Also, one should always periodically backup their files, so in the event of
data corruption its possible to recover them. Corruption might happen
elsewhere, not only defective dropbox client.

Never assume your data will be safe. There are always a million things that
might go wrong. Just be prepared.

------
senko
I recently accidentally removed my Dropbox folder and the client assumed I
wanted to delete everything. I managed to pause it after only a couple dozen
files were lost.

Navigating through the folders in Dropbox and figuring out which files i want
to undelete was not at all obvious, since I didn't want to undelete anything
not deleted in that accident. Having a simple "undo" button next to the event
that nicely said "X files deleted" would've been a big time saver.

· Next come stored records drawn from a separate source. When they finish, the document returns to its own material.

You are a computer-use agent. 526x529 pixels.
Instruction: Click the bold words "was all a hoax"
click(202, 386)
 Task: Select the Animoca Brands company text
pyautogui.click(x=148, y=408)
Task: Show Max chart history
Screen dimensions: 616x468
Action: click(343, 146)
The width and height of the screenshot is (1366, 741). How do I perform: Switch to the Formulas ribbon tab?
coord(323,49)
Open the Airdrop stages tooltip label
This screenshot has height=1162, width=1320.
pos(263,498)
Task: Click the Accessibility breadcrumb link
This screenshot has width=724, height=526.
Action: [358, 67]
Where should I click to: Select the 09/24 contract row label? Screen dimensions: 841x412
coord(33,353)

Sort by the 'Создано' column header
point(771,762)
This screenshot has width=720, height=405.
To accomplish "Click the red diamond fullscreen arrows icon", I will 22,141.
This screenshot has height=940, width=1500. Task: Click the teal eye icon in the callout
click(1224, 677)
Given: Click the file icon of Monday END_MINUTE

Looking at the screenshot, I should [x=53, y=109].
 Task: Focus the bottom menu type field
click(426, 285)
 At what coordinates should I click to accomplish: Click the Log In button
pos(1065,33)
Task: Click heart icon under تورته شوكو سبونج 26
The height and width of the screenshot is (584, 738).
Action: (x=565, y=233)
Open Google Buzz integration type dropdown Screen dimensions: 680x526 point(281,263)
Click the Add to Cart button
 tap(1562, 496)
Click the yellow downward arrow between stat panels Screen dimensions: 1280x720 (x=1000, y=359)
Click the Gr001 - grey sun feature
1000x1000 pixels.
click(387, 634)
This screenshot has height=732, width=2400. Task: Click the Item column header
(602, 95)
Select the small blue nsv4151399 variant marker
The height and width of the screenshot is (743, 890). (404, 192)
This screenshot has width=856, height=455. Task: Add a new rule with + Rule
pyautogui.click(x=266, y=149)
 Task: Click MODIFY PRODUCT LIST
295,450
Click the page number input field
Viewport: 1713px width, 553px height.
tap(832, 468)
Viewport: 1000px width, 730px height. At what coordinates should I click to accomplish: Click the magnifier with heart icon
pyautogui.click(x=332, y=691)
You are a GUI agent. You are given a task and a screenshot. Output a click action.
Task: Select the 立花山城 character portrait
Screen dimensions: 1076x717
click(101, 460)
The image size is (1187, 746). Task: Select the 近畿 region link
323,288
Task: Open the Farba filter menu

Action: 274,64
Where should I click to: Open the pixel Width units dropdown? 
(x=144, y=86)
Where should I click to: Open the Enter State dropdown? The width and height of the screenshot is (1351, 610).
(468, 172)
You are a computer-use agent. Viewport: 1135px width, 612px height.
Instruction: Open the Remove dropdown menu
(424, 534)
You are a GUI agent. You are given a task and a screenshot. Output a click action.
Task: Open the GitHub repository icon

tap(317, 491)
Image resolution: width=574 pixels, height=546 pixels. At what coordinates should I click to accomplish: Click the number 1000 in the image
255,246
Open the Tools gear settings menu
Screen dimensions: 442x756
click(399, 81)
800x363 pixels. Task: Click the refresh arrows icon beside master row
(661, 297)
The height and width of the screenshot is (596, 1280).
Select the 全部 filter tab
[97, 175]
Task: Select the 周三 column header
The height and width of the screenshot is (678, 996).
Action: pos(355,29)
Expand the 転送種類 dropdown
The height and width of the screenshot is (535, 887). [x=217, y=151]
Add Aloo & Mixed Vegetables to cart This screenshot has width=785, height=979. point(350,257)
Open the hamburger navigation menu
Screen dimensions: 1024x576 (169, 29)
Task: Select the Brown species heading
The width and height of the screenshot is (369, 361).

Packrat is nice, but if I have to manually fish out the important stuff
instead of having an easy restore functionality, it's not much of a backup
solution.

------
csomar
Author here: I'm not using DropBox for backups. I have a relatively slow
connection to do that. I'm using DropBox for files that I need to be available
on different computers/tablets...

I'm not blaming DropBox for not keeping an unlimited history (it's obviously
my fault), I just believe that they should have taken the Client bug more
seriously.

Someone else appearantly had this issue: [http://konklone.com/post/dropbox-
bug-can-permanently-lose-yo...](http://konklone.com/post/dropbox-bug-can-
permanently-lose-your-files)

------
evertonfuller
Should have paid for Packrat then? They're not a charity.

------
itry
Interesting. 2013 and backup is still hard.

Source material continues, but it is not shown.